Pete & Manu acknowledge that Nic & Rocco have got so much to complete in 90 minutes they’re unsure they’ll get it all done in the allotted time. The boys themselves even acknowledge this dish usually takes 3 hours to set and they’re preparing it in half that. Nic looks at Rocco with a face that suggests he hadn’t done the maths right in his head and it’s only just hit him that they don’t have enough time. David & Scott are too busy making up metaphors (“laughing like a fat spider, mate”) to be of much consequence right now.

Chocolate, chocolate, chocolate, and Helen & Steve forget that water is the mortal enemy of melting chocolate (one serving of ganache dumped, let’s start again). Manu is expecting something magnifique while Peter is simply looking forward to something edible. 30 minutes remain and the teams are working very hard to bring all their elements together. Cakes are being born forth from spring-form tins like fat spiders, while Rocco is hard at work making his special conical toffee twirls like a fat spider (best cones he and Nic have had in weeks). I have no idea what David & Scott were talking about earlier as I can’t make anything work with that damn metaphor. Though everyone really needs to let their chocolate dishes cool like a fat spider before they plate them, though with only 10 minutes to go who has time for that!?

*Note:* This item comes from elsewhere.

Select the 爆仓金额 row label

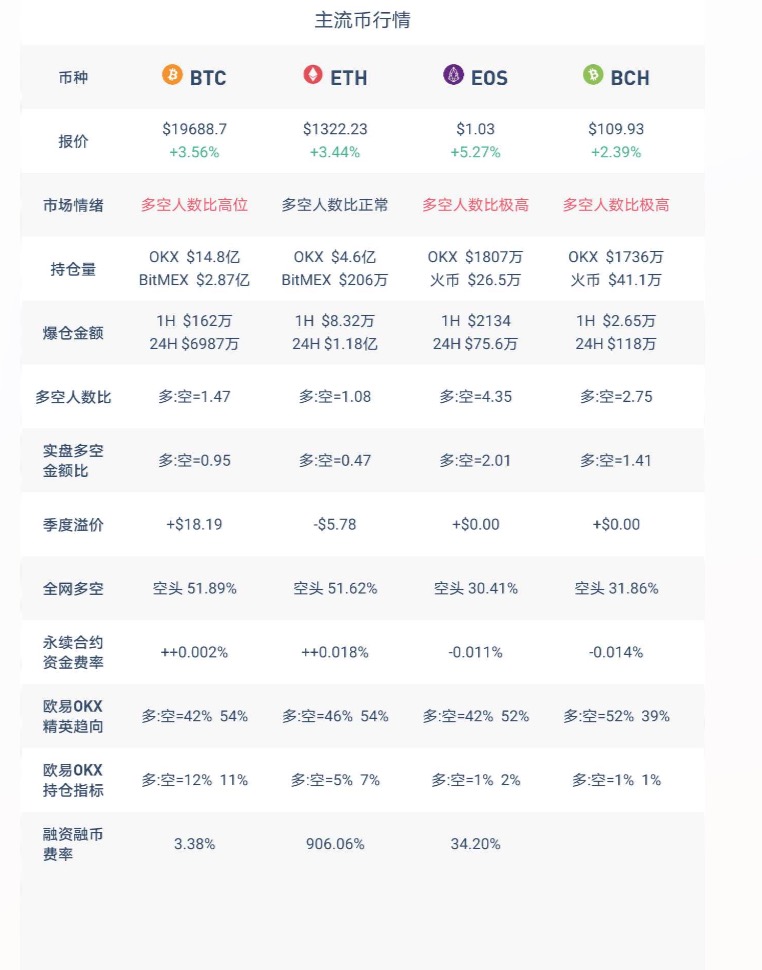point(73,333)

You put on weight just looking at this picture

Helen & Steve are in a world of pain as their cake is far too hot to cut and serve, yet they keep attempting it. So much cake ending up in the bin, so many wasted chocolate dreams. TWENTY SECONDS! PUT THE SPRING ON! CUT THE CAKE! WHERE’S THE CHEESE?! Piss off, Peter Russell-Clarke. TIME’S UP!

Rocco’s not 100% happy with his & Nic’s dessert, but considering the time they’ve had it’s come out alright. Pete & Manu more than agree – they’re really impressed with the dessert. The judges think that David & Scott have hit the bullseye with their dessert, after so many misses and poor explanations of their dishes in the past. Manu clowns around after tasting Carly & Emily’s dish – “Wow, how mush alky-hol did jus put in fiz dissssh?” – and admonishes them for putting too much brandy in the dish. Helen & Steve’s chocolate cake looks shocking, but to maintain a sense of drama Pete & Manu can’t say anything. It’s time to find out who performed the worst in this challenge and will be facing Simon & Meg in Sunday’s elimination.

The judges offer glowing reports for Nic & Rocco (“The presentation was amazing; very proud of you guys”) and David & Scott (“It had texture, it had layers, it had a little bit of love”). Manu loved Carly & Emily’s bittersweet cake, but Pete felt the alcohol almost ruined it but they stopped just before they “went over the edge like so many schoolies before you”. Helen & Steve’s cake was good, but by comparison it was found lacking. “It just didn’t cut it today,” says Pete, acknowledging that his comment was the only thing that cut for the brother and sister team successfully today – and that they’ll now be up against Simon & Meg in the sudden-death elimination cook-off. Steve spews forth a Nic & Rocco-esque diatribe as to how he and Helen will compete in the cook-off, and it leaves us all wondering: if he loses, who will fill the all the stupid moments for producers in the remaining shows?

WHO. CARES! Next week, it’s elimination week with a team going home after Sunday, Monday, Tuesday AND Wednesday’s episodes (how’s a recapper going to keep up?!), and to top it all off: Peter & Gary and Thomas & Carla return to act as the MKR jury. How can Carly & Emily survive that???!!! It’s like the perfect storm of hate!